Cabinet meetings are closed to the media. But some ministers who spoke on condition of anonymity said the issue of the Headlands tragedy was first brought up by Jameson Timba from the Prime Minister’s office, saying it was politically motivated.
The sources told SW Radio Africa that Finance Minister Tendai Biti then ‘spoke with more flesh’ and fingered Didymus Mutasa, the ZANU PF MP for Headlands.
Biti is said to have gone prepared with laminated graphic pictures of the charred body of Christpower Simbarashe Maisiri, who died in the fire on Saturday.
Biti reportedly told the shocked ministers that he was showing the full cabinet the pictures of the horrific attack on one of his party’s members so that ‘no one can hide behind ignorance’.
Christpower’s father Shepherd Maisiri is the local deputy organising secretary of the MDC-T in Headlands. He told SW Radio Africa: “Mutasa is my greatest enemy and this man has made my life miserable here in Headlands. I don’t have any faith in the police doing their work properly.
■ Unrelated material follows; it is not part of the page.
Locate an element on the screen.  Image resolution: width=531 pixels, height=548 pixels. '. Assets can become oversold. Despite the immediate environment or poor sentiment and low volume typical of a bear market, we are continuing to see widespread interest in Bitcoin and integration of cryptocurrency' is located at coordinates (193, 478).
I’m a marked man in this place.”
Mutasa, who is also the ZANU-PF secretary for administration and Minister of State for Presidential Affairs, tried to deny any involvement but Biti and others challenged him about why cases of politically motivated violence seem to take place more in his area.
Minister of Economic Planning and Investment Promotion Elton Mangoma is said to have also challenged Mutasa to a joint public meeting where the government ministers can speak about peace.
But some ZANU PF ministers fought back, with Information Minister Webster Shamu blaming the disturbances on outside forces with an ‘imperialist agenda’ who he said were trying to portray his party in a bad light as the country prepares for elections.
Education Minister David Coltart reportedly told Cabinet that what was happening in the country, where people are arrested for owning radios and for registering to vote, is a reflection of the poison in Zimbabwean society.
Prime Minister Tsvangirai appealed for peace and is said to have told his ZANU PF counterparts that ‘no one has a retributive agenda’.
“He told them that they did not have to go to the lengths of killing people to stay in power because they have nothing to fear,” said the source.
Ministers called on the police to investigate the atrocities and to be more objective.